A3 testified that on the material night he and his father DW4 were at their home when they had alarms from PW2’s home. They answered the alarms and allegedly stayed at the scene throughout the night and were present till burial. A3 claimed that PW2 did not know the people who had attacked him. A3 claimed that he remained in the village on patrol duty for a week presumably to look for suspects. He claimed that until his not arrest on 27/10/1987, he had been around and had on 3/10/87 or thereabouts fought with PW2 following arguments whether or not he (A3) had stolen Byomuhangi’s property. On this evidence A3 was not cross-examined by counsel for prosecution. He was only asked whether or not there was a grudge between him and PW3. DW4, Nelisensio Kanyunyuzi, a father of A2 and A3 testified to support A3’s alibi. He differed from the evidence of A3 on one aspect. He claimed that PW2 said the deceased was killed by soldiers. Like in the case of A3, DW4 wasn’t cross-examined much. However, the learned Judge who had the opportunity of seeing DW4 in the witness box rejected the evidence of DW4 because DW4 had been in Court at the time A3 testified and that he (DW4) was a liar. DW6 was at the scene on the night of 12/3/1985. He did not see A3 at the scene that night except on 13/3/85 during day. On the other hand PW3 testified that he never saw appellant at the scene on 12/3/85.
We have anxiously considered the evidence of PW2, PW3, PW4 and the defence of A3 and DW4 and DW6 and have come to the conclusion that although the learned trial Judge’s evaluation of A3’s evidence in respect of the alibi, was lacking, we are fully satisfied that the identification evidence of PW2 and PW4 unmistakenly placed A3 at the scene of crime. PW3 supports consistency of PW2 and PW4 in that he (PW3) was among the very first people to answer alarm. He found the tadoba still alight. The three appellants were named by PW2 and PW4. He stayed at the scene the whole night but never saw A3. PW3 further testified that after the incident all appellants disappeared from the area and resurfaced latter. He was not challenged on this. Disappearance of the appellants after the offences were committed is evidence of guilt. The alibis were disproved. Ground two fails.
Finally grounds 3 and 7 state as follows:-
“3. That the learned trial Judge erred in law and fact when he found that malice aforethought had been proved beyond any reasonable doubt (sic.)
7. That the learned trial Judge erred in law and fact when he failed to consider the defence of accident.”
Ground 7 is alternative to the rest of the grounds but Mr. Babigumira argued it together with the third ground. Mr. Babigumira submitted on the third ground that the prosecution had not proved the ingredient of malice aforethought beyond reasonable doubt. He also contended in effect that if the appellants wanted to kill anybody they should have killed PW2 but not the deceased. Counsel submitted that therefore the killing of the deceased was accidental.
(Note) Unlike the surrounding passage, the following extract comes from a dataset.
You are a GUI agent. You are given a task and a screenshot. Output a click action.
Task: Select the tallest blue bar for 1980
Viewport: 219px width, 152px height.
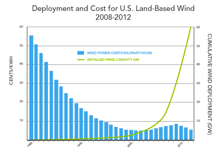[31, 88]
Miss Khissa submitted that there was no evidence of accidental shooting and that the evidence shows deliberate shooting and therefore the prosecution established malice aforethought.
Mr. Babigumira did not refer us to any authority in support of his submissions on malice aforethought and accidental killing. On the facts of this case Mr. Babigumira’s submissions are, with respect, imprecise and even vague.
Persons how attacked the home of PW2 were armed with two loaded guns. Al and Emmanuel who was never tried were armed with those guns. They must have been prepared to kill any person in the course of their enterprise. The deceased was deliberately shot dead after she named A2 and cried out after he stabbed her why he was killing her. We have no doubt that she was shot because she had recognised A2. The killing was deliberate.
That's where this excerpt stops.